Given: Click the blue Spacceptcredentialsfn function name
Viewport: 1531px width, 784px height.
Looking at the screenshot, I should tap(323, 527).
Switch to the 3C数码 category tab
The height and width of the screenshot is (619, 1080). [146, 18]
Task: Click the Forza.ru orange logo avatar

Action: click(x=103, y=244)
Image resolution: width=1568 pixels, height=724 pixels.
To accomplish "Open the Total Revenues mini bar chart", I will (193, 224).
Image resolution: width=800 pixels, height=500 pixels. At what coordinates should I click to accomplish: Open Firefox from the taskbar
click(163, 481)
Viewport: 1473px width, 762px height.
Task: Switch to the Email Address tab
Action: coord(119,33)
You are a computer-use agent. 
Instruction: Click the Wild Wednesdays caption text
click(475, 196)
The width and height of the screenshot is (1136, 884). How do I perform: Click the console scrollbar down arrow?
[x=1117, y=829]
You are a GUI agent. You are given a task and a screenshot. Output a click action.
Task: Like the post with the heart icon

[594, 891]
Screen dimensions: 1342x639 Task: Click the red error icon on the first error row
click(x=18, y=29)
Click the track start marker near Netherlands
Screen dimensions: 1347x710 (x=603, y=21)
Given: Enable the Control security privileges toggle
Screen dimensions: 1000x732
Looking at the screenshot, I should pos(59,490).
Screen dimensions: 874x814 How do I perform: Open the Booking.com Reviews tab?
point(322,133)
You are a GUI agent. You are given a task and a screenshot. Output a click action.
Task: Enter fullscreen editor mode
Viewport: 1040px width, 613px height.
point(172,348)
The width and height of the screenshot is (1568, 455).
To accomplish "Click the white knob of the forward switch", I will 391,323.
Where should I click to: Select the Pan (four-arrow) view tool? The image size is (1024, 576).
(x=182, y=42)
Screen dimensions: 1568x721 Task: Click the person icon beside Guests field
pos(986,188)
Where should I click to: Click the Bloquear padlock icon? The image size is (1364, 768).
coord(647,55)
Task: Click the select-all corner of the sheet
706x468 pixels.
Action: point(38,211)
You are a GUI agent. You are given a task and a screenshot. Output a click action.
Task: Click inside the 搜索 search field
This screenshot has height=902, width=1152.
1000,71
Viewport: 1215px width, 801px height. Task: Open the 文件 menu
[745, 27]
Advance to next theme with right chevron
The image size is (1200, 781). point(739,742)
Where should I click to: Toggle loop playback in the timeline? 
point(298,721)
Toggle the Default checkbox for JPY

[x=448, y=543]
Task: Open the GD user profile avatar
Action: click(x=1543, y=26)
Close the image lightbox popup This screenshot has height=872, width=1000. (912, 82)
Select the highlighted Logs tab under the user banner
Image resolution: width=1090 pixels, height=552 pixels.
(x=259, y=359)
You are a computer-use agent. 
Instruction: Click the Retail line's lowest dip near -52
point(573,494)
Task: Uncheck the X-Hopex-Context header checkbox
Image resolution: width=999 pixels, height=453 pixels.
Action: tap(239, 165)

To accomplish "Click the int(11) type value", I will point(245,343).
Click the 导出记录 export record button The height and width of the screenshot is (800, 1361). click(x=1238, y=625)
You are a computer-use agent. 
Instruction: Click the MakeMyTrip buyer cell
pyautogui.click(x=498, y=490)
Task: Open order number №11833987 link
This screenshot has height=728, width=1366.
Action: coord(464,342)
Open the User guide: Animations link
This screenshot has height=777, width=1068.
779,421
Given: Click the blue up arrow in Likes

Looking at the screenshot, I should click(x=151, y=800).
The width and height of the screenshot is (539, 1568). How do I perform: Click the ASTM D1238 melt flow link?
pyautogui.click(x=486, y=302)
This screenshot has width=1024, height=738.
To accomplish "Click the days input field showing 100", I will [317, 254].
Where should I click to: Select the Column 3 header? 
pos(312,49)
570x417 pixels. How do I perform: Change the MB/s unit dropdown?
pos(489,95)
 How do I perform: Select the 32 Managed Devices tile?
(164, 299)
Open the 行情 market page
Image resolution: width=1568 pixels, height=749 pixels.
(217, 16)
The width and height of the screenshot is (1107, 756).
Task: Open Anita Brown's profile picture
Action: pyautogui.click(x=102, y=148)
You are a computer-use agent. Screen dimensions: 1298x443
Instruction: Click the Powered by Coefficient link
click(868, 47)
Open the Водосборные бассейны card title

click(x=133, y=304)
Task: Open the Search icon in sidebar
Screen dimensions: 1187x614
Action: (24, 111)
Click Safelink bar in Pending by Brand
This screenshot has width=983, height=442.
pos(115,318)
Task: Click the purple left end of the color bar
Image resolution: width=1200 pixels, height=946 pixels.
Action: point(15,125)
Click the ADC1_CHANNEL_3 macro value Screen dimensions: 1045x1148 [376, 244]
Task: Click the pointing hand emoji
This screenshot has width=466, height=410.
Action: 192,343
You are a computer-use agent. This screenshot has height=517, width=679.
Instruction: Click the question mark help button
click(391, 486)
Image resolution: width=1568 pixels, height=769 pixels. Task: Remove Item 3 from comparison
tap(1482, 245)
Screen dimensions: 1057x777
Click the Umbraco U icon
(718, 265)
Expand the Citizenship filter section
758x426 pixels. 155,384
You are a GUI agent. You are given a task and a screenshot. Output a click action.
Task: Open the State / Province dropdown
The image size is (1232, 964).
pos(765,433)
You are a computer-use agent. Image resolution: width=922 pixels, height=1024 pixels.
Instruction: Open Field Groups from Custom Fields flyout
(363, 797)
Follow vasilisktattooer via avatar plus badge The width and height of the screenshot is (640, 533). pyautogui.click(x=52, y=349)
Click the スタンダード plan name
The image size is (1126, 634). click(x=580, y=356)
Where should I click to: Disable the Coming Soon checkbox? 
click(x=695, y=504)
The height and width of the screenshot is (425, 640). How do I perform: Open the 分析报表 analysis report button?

********

§ Problem to solve: Show each line of the data that contains the string "value".

§ Result of the exercise:
To accomplish "Click the int(11) type value", I will point(245,343).
Click the ADC1_CHANNEL_3 macro value Screen dimensions: 1045x1148 [376, 244]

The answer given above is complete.